Get that throughput expectation right.
- Can your downstream handle your traffic:
In cases when your service is a middle layer and is expected to handle certain traffic, it is critical to ensure the downstream is able to handle the downstream traffic. This is where you start to think about timeouts, api-limits, caching if any, etc.
At times running an integrated test helps to understand the overall picture with time spent at each layer including gateway, auth layer, load balancer, etc. These (ideally) should be minimal however I’ve learnt that these can be issues that aren’t really caught until you take a closer look or wait for a real prod issue to happen.
- Can your service handle Chaos:
Chaos Engineering is another hot topic to consider in the Performance and SRE space and ensuring your service is prepared to handle different chaos or failover scenario speaks volumes about the effort gone into testing the service.
- Cover every end-point if possible:
Performance engineers love a risk based approach as we can’t really test everything. We love to look at calls that have high throughput while at times avoiding low throughput calls (‘cas of timelines and judgement)
Imagine running a test with one endpoint having 98% traffic and not really spending too much effort on triggering the endpoint with 2% traffic (and setting up all the required test data) only to find out that the endpoint with 2% traffic ended up having a query that wasn’t tuned and ended up doing a full table scan thereby getting the DB CPU to like 95% and voila everything else goes for a toss.
- Look at every response code:
We love a clean test who doesn’t. But at times getting a HTTP-204 or HTTP-206 might look like a success but is truly a false positive. Same is the case with HTTP-5XX status codes.
While designing tests it is important to read the API spec and understand the failure scenarios especially during Chaos tests to ensure you are getting what you expect to get.
I don’t think I’ve been able to cover every consideration however the point being just because we are testing a smaller unit of code doesn’t mean we do not think about everything around it and consider the impact.
Once you have got your thinking hat on and have covered (almost) all the avenues of your microservice architecture, its time to run the test. Running it as part of your pipeline and expecting everything to go green on the first attempt is as good as writing any automation job – only a few 10x engineers get it right in the first go.

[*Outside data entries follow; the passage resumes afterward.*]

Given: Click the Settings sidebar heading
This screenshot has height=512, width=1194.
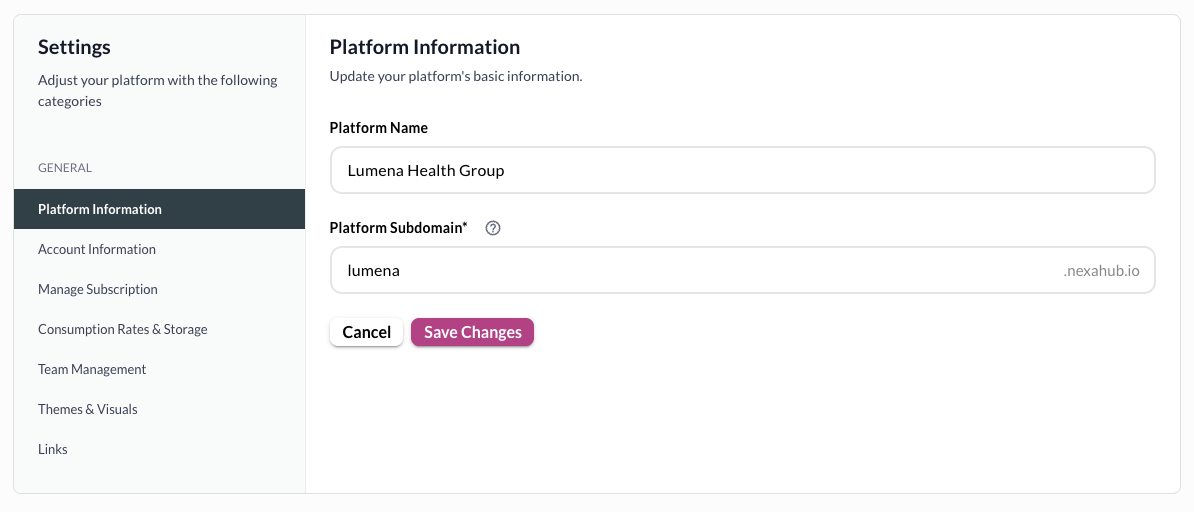Looking at the screenshot, I should click(x=74, y=47).
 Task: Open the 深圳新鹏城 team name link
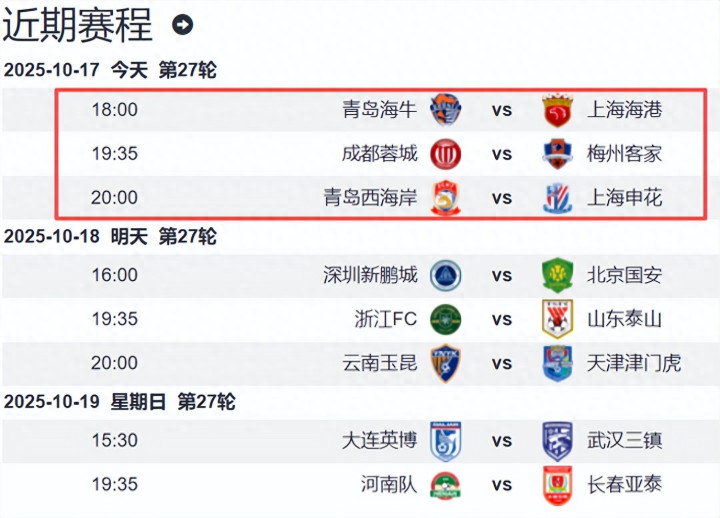(370, 275)
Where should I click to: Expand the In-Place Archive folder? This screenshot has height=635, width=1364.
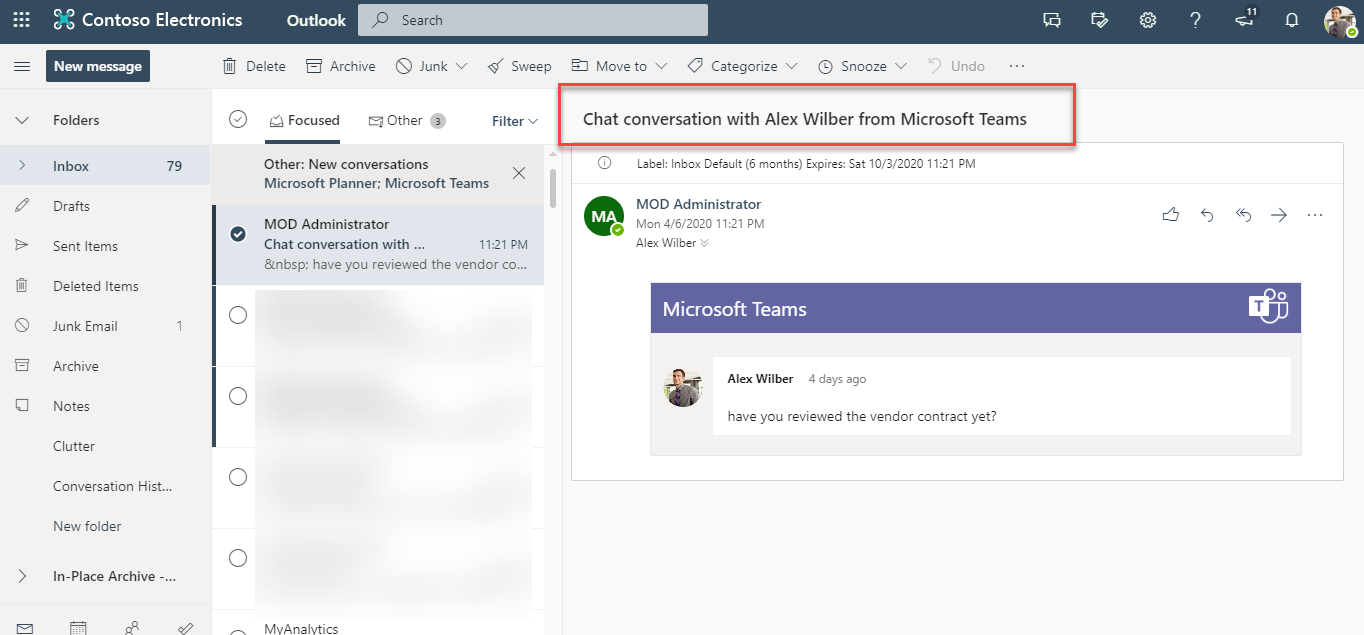[22, 576]
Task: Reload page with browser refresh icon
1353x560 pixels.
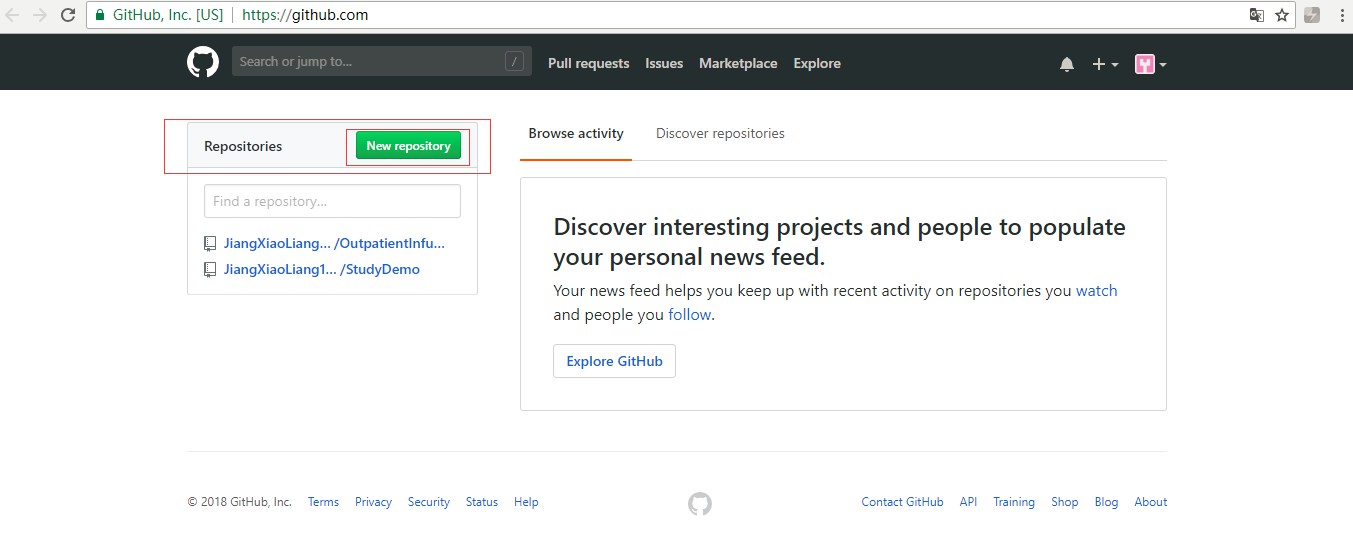Action: click(x=68, y=15)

So you had a beautiful run and the 95th percentile response times look great – done deal. However a closer look at the report and you note a spike but that’s about it. Test results captured and published and service is live.

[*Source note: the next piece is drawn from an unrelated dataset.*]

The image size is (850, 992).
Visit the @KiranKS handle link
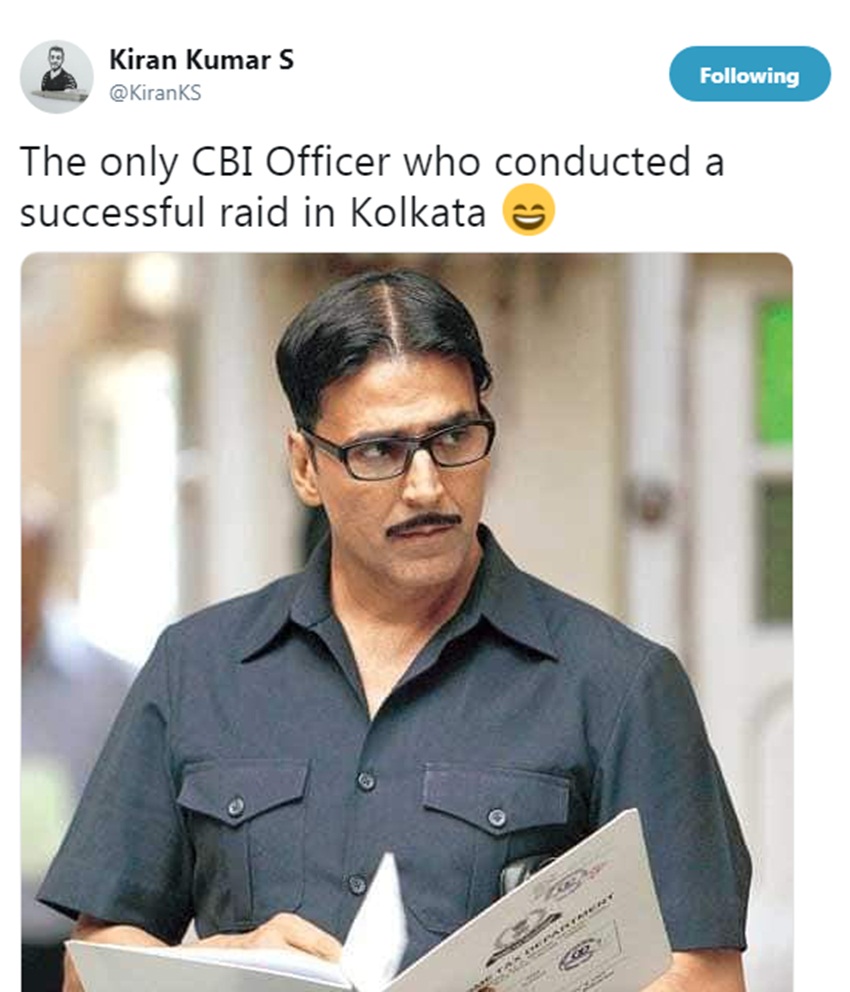coord(155,94)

BOOM – response times start to get impacted in prod. What happened?
Well that spike could have meant something. On further analysis and spending a good amount of effort shows a slow query. It turns out our test results were being cached due to test data being reused and that initial spike was the first time the query was fired.

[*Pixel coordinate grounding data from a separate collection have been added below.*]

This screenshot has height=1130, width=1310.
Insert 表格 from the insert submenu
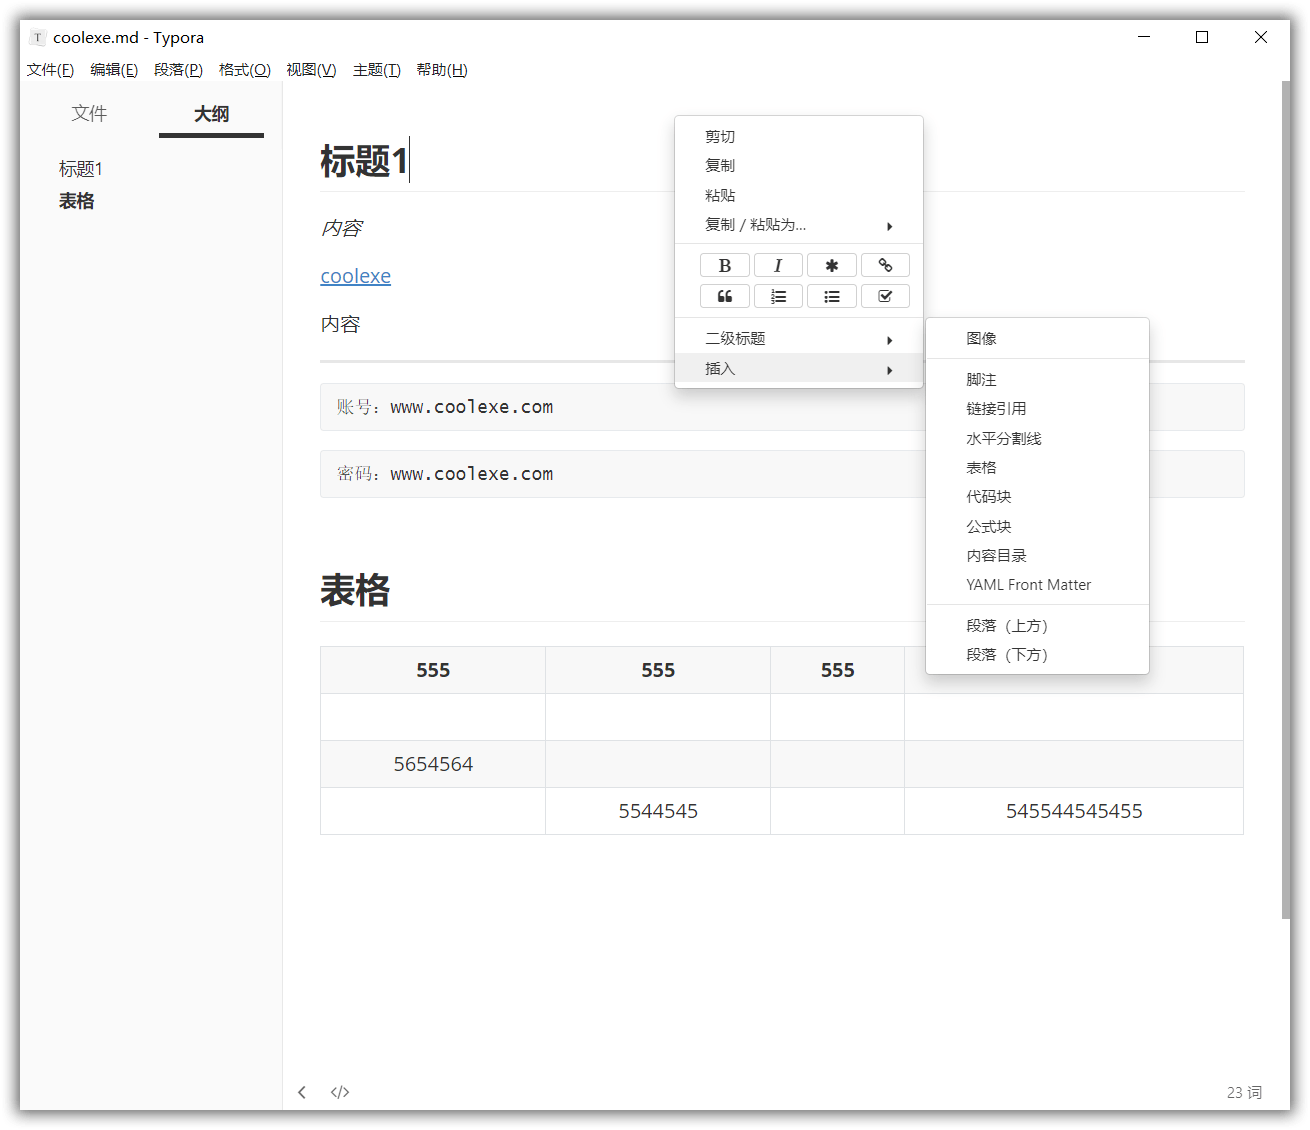(981, 467)
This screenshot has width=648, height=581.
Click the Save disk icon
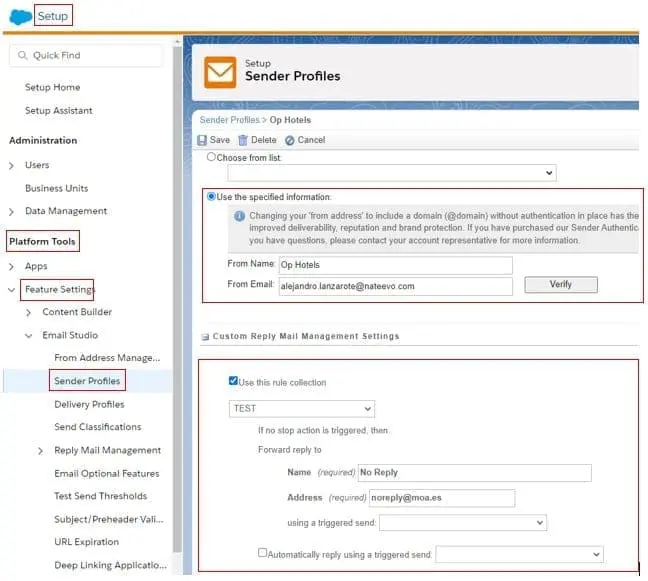point(202,140)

Don’t skip time spent for analysis. Try to keep an eye for outliers and observe patterns. These can make the difference.
Analysis in CT World
In the continuous testing world it is best to allocate some time post-test to analyse and provide all your findings. Ensuring there are right metric collectors that will help collect enough samples to help you make sense of the data is key.
Dig into those metrics to see any anomalies in infrastructure metrics or behaviours. Always own the configurations that go into production – and by that I mean you should review every configuration setting that could impact performance and ensure they are fine tuned.
Not all analysis needs to be documented as evidence however it is good that you’ve tested it to cover your risks.
A good analogy is when a good Doctor looks at all the reports like blood tests, blood pressure, X-ray and MRI but also observes what the patient is feeling before providing a go ahead. Sometimes the reports do not always indicate a problem however if things dont look right it might not be right.